28 April 2019
Centre-ville de Yaoundé
Gilles van Leeuwen
Cerema carried out a study on behalf of the French Development Agency, which supports the Yaoundé Cœur de Ville project, a panel of actions relating to mobility. This study was carried out on three major intersections, in order to finalise in terms of road safety a document that will serve as the basis for the international call for tenders intended to design a project around these intersections.

Road safety at intersections: taking all users into account

AFD is tasked with supporting the Yaoundé Cœur de Ville project, the objective of which is to improve traffic and mobility conditions in the city and in particular the city centre, within the framework of the Sustainable Urban Mobility Plan which is in development. Three critical intersections on major roads must be redeveloped, and a call for tenders must be issued to international design offices.

To issue this call for tenders, a document called «Terms of Reference» (ToR) must be produced. Cerema was asked to proofread the ToRs for aspects related to road safety during the study phase, to ensure that the selected service provider fully integrates road safety.

Cerema, a specialist in road safety doctrine, relied on French regulations and on several technical guides.

Another aspect of this mission consisted in carrying out a French-speaking benchmark of the communication actions to be carried out, taking into account the project, the context and the expectations formulated in the ToRs. This, with a view to integrating into the project an awareness raising programme for residents and authorities on road safety at the city level.


Cerema's proposals for road safety and awareness

Route de Yaoundé
Yaoundé - CC-BY-SA Wikimedians of Cameroon User Group

Cerema thus proposed a number of areas of attention concerning road safety around the three intersections:

  • Consistency of developments at the scale of a road or an area,

  • Consistency of facilities with the public space and local life,

  • Integration of the diversity of users, in particular pedestrians (sufficiently large sidewalks, adapted pedestrian crossings, accessibility for all…) and cyclists.

  • Choice of the type of intersection (with or without traffic lights, with or without roundabouts…) depending on the impact on road safety for the different types of users.

  • Reconciling traffic and safety issues,

  • Paying attention to intersection geometry to ensure visibility and traffic flow, but also to reduce the length of crossings.

Cerema also mentioned the preliminary road safety diagnostic phase, in order to highlight the development issues.

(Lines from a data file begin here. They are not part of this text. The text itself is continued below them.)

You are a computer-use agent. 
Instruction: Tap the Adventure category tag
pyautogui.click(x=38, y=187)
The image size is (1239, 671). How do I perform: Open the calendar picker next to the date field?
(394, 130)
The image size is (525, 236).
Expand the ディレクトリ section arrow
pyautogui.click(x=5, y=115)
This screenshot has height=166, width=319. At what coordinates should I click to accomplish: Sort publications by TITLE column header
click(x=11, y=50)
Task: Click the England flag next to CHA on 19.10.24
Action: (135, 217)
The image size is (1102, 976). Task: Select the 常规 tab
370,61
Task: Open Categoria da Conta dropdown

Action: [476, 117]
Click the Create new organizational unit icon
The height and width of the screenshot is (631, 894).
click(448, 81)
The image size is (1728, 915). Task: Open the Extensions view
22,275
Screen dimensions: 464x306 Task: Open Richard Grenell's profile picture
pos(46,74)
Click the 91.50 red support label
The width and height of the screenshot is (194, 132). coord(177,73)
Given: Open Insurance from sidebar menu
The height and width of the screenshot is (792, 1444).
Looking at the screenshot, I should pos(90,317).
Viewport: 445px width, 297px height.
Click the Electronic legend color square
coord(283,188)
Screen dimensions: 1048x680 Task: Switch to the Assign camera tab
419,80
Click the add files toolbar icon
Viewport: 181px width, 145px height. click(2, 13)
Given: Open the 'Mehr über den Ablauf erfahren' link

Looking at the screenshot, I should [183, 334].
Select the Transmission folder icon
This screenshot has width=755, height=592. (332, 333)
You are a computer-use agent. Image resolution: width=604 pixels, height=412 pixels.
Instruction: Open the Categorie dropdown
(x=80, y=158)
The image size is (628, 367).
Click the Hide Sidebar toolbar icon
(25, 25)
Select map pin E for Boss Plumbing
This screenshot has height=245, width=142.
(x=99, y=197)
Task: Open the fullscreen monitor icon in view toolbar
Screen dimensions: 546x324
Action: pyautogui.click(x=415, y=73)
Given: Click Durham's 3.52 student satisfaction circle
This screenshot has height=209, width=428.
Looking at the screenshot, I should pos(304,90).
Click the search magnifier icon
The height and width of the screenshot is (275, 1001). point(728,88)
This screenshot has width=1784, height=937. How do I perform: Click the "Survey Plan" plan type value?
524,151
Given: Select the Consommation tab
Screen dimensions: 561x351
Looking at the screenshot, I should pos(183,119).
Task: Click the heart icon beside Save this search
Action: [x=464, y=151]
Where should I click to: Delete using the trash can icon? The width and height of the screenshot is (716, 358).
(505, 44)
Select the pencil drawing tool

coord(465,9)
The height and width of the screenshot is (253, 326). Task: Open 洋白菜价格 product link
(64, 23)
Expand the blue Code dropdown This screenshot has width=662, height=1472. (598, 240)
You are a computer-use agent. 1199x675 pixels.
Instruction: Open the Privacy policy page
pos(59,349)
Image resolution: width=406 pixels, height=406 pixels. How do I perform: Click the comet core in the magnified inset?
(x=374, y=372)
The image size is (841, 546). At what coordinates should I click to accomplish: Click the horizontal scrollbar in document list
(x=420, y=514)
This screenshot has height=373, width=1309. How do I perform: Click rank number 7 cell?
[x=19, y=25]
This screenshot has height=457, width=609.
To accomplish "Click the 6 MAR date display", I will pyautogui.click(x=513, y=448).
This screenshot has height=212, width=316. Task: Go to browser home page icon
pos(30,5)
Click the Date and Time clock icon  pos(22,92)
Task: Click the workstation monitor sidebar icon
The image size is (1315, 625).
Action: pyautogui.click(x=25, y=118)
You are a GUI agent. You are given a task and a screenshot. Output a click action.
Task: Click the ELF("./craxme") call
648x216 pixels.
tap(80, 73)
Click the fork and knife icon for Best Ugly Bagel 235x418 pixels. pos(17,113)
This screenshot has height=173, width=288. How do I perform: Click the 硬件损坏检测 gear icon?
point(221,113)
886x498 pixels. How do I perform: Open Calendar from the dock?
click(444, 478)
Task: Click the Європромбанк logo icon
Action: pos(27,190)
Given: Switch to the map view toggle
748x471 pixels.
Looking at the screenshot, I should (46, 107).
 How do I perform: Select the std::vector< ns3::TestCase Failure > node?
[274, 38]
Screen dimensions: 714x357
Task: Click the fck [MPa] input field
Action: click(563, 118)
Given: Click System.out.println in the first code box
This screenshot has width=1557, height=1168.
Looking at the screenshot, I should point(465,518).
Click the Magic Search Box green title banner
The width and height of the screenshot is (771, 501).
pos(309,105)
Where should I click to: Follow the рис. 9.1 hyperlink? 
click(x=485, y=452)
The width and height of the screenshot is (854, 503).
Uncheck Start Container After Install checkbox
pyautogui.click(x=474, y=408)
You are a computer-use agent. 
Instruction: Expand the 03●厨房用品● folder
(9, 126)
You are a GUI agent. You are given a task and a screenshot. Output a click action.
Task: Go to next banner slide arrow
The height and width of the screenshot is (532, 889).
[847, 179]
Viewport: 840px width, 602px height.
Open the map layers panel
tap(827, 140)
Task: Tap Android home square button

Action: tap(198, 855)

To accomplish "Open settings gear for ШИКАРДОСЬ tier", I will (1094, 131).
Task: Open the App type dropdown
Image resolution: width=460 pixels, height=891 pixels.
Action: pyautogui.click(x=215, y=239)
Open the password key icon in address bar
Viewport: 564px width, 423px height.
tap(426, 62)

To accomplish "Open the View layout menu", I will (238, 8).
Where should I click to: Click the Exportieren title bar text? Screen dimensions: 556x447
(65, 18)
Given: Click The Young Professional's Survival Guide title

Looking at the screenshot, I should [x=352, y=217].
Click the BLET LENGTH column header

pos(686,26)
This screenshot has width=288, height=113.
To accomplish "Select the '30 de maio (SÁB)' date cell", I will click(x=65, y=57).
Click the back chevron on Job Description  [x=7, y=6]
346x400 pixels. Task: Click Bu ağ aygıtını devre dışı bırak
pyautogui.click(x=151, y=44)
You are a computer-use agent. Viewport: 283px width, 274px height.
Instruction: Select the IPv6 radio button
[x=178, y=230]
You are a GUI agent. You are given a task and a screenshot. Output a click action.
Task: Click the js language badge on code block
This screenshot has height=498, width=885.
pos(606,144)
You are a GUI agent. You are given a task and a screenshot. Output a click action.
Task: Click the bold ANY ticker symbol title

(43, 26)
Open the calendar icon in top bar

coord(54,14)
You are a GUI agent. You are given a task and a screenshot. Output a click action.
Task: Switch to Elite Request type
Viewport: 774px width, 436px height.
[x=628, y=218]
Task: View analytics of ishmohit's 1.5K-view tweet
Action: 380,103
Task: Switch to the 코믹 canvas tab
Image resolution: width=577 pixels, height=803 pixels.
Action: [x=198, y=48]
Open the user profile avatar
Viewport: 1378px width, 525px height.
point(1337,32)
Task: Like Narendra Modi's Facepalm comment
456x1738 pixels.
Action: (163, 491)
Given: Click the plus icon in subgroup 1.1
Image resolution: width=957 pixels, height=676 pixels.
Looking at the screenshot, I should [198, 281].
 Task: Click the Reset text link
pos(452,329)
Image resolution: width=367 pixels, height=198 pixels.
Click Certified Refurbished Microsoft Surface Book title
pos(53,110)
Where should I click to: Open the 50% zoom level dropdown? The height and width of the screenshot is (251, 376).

This analysis of travel safety can be broken down into three phases:

  • Detailed analysis of the accidentology concerning the different users

  • On-site visit to identify issues of visibility, obstacles and route legibility

  • Detailed analysis of user behaviour, on approach to and in the intersection.

Carrefour à Yaoundé
CC-BY-SA Wikimedians of Cameroon Users

Other actions relating to road safety were recommended, in particular providing feedback following the improvements, creating an analysis grid for taking into account road safety criteria, carrying out internal checks at the design office to ensure that these criteria have been taken into account, conducting a road safety audit, or assessing the commissioning of facilities in order to highlight positive or negative changes.

Also, in terms of communication and awareness raising, Cerema conducted a benchmark of actions conducted in French-speaking countries, aimed at different audiences, and offered training, communication and awareness-raising actions in different forms: actions in the field, actions targeted at local residents, organisation of «road safety» stands at forums or events, audio/video messages on the Internet.